Entries taken from a collection:
--------------------------------------------------
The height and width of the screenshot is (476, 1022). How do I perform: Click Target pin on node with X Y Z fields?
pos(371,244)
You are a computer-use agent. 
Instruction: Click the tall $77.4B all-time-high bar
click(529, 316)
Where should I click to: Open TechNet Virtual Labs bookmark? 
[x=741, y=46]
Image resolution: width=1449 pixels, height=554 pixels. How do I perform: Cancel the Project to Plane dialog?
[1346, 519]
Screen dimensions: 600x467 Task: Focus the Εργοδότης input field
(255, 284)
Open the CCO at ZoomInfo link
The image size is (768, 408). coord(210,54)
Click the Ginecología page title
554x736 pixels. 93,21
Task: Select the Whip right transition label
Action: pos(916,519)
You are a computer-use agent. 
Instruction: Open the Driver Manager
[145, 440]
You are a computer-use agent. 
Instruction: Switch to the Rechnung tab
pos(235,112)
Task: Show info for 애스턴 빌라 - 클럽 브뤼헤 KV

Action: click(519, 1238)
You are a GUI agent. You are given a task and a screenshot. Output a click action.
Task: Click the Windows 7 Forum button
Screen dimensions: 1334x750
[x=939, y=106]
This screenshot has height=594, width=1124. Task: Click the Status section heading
--------------------------------------------------
• The problem:
Every record must appear in the answer exactly as it appears above.

• Your solution:
The height and width of the screenshot is (476, 1022). How do I perform: Click Target pin on node with X Y Z fields?
pos(371,244)
You are a computer-use agent. 
Instruction: Click the tall $77.4B all-time-high bar
click(529, 316)
Where should I click to: Open TechNet Virtual Labs bookmark? 
[x=741, y=46]
Image resolution: width=1449 pixels, height=554 pixels. How do I perform: Cancel the Project to Plane dialog?
[1346, 519]
Screen dimensions: 600x467 Task: Focus the Εργοδότης input field
(255, 284)
Open the CCO at ZoomInfo link
The image size is (768, 408). coord(210,54)
Click the Ginecología page title
554x736 pixels. 93,21
Task: Select the Whip right transition label
Action: pos(916,519)
You are a computer-use agent. 
Instruction: Open the Driver Manager
[145, 440]
You are a computer-use agent. 
Instruction: Switch to the Rechnung tab
pos(235,112)
Task: Show info for 애스턴 빌라 - 클럽 브뤼헤 KV

Action: click(519, 1238)
You are a GUI agent. You are given a task and a screenshot. Output a click action.
Task: Click the Windows 7 Forum button
Screen dimensions: 1334x750
[x=939, y=106]
This screenshot has height=594, width=1124. Task: Click the Status section heading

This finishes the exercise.